I have a problem regarding pasting rows from one workbook to another, where I want the pasted row to be become a part of a table with autofilled formulas in the end of the table.

However, I have stumpled upon a problem, which I cannot narrow down to a specific root cause.

Let's say the range of the row I want to paste to another workbook has data from column A to AB (A:AB).

Normally you can just select the entire row by clicking the row number in the worksheet and press crtl+c, then select the first column cell in the new workbook and paste with ctrl+v. But here is the weird part...
In some cases pasting in an entire row seems to have no range limit, thus highlighting endless cells in the pasted row in the new workbook. Because of this the table, which are meant to do autofilling does not recognize the pasted row as same format as the other rows in the table, causing the table not to expand and autofill for the new row.
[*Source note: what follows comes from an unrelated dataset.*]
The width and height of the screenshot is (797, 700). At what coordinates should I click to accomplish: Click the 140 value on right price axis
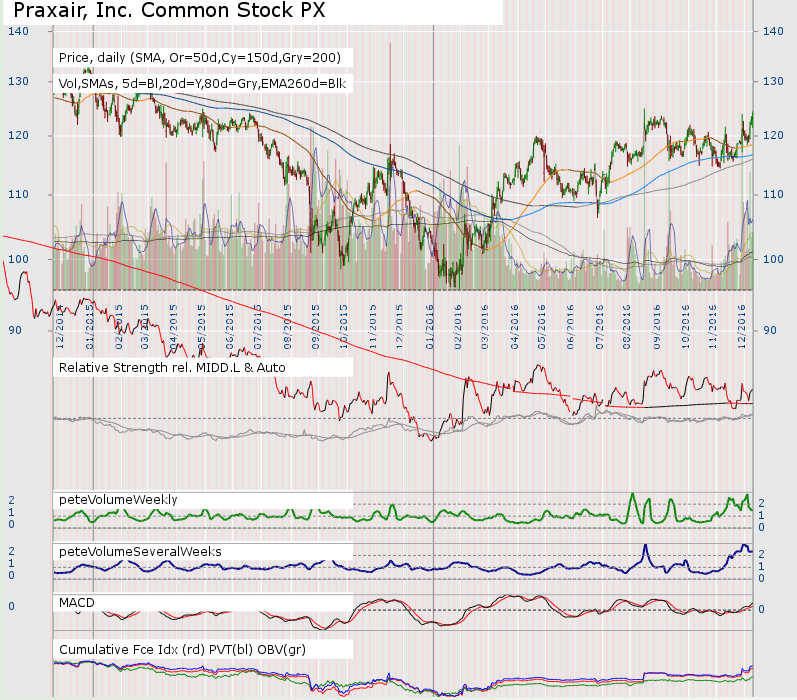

In other cases I can easily mark the entire row and paste it into the new workbook, where the row will have the same range as from where I copied it (A:AB). I can easily see this because the highlighted cells that were pasted are limited to the range (A:AB), whereas in the other scenarie the cells will be highlighted with no range limit (A:....n).

I played around with this a bit in different file formats but the results can vary from time to time, not providing me any specific clues to go after. Sometimes I paste in a row with endless cells.. Sometimes I paste in a row with the original range, as intended.

So I guess my question is if there is anyone, who knows when Excel thinks it should copy a specific range of a row and when it thinks it should copy a limitless range of cell with no data?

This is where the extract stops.